In an instrumented test annotated with @HiltAndroidTest, what is the standard way to replace a production module's bindings with fakes?
- Mutate the SingletonComponent via reflection at runtime to swap bindings
- Subclass and override the Application class by hand for each test case
- There is no supported mechanism, so Hilt has to be avoided in tests
- Use @TestInstallIn or @UninstallModules, plus @BindValue for fakes
Answer: Use @TestInstallIn or @UninstallModules, plus @BindValue for fakes
Hilt's testing APIs (@UninstallModules, @TestInstallIn, and @BindValue) are the designed way to substitute bindings; the test runs against the generated HiltTestApplication.
How do you enable Hilt injection into a WorkManager ListenableWorker?
- Annotate the worker with @AndroidEntryPoint for injection
- Nothing special is needed; WorkManager uses @Inject itself
- Use @HiltWorker with @AssistedInject and HiltWorkerFactory
- Provide the worker from a @Provides method in SingletonComponent
Answer: Use @HiltWorker with @AssistedInject and HiltWorkerFactory
@HiltWorker combined with @AssistedInject lets Hilt supply other dependencies while WorkManager supplies the Context and WorkerParameters at runtime via the HiltWorkerFactory.

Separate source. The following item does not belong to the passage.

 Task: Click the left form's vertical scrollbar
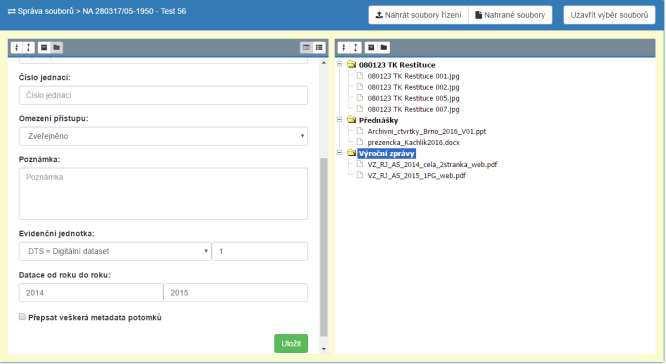tap(324, 246)
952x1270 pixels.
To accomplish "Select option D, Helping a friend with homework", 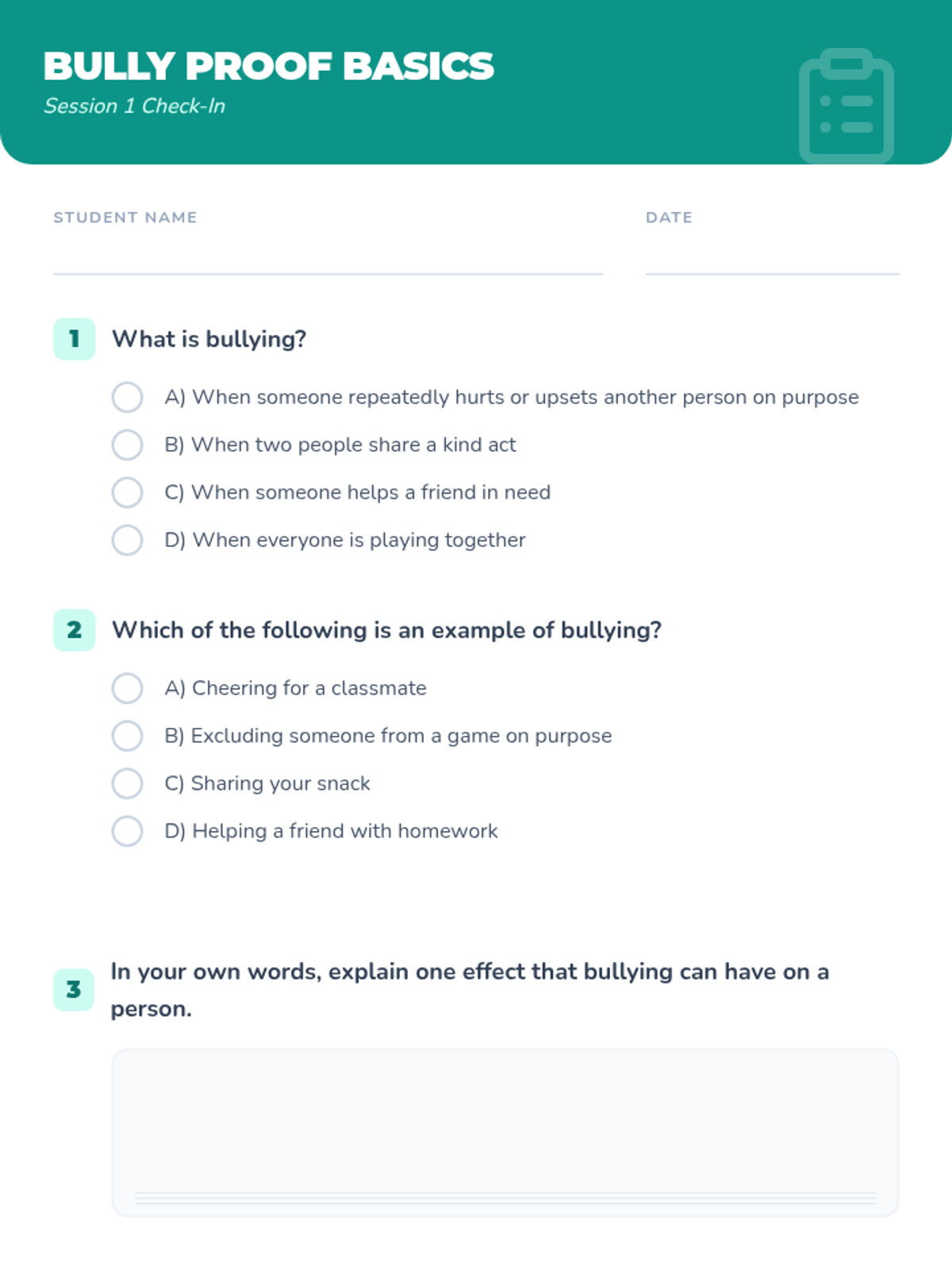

Which Hilt scope keeps a single instance alive across configuration changes such as rotation, but not for the entire app?
- @ActivityScoped keeps one instance only until rotation ends
- @FragmentScoped keeps one instance for a fragment's lifetime
- @Singleton keeps one instance alive for the entire app process
- @ActivityRetainedScoped keeps one instance through rotation
Answer: @ActivityRetainedScoped keeps one instance through rotation
@ActivityRetainedScoped lives in the ActivityRetainedComponent, which survives configuration changes; @ActivityScoped is recreated on rotation and @Singleton lasts the whole app.
Which statement about how Hilt's annotations are handled in a modern (2026) Android build is correct?
- Hilt resolves the graph at runtime via reflection, with no processor
- Hilt only works with kapt and cannot be used with KSP builds
- Hilt generates code at build time and supports KSP like Dagger
- Hilt code generation happens later during R8 shrinking and minify
Answer: Hilt generates code at build time and supports KSP like Dagger
Hilt (over Dagger) generates and validates code at compile time, and Dagger/Hilt support KSP, which is the recommended faster processor over the older kapt.
A Fragment is annotated with @AndroidEntryPoint. What does Hilt require of the Activity that hosts it?
- The host Activity must also be annotated with @AndroidEntryPoint
- The host Activity must extend a special HiltActivity base class
- Nothing; the Fragment is injected independently of its Activity
- The host Activity must be annotated with @HiltAndroidApp instead
Answer: The host Activity must also be annotated with @AndroidEntryPoint
A Hilt Fragment can only be hosted by a Hilt-enabled Activity, so the host Activity must also carry @AndroidEntryPoint; @HiltAndroidApp belongs only on the Application.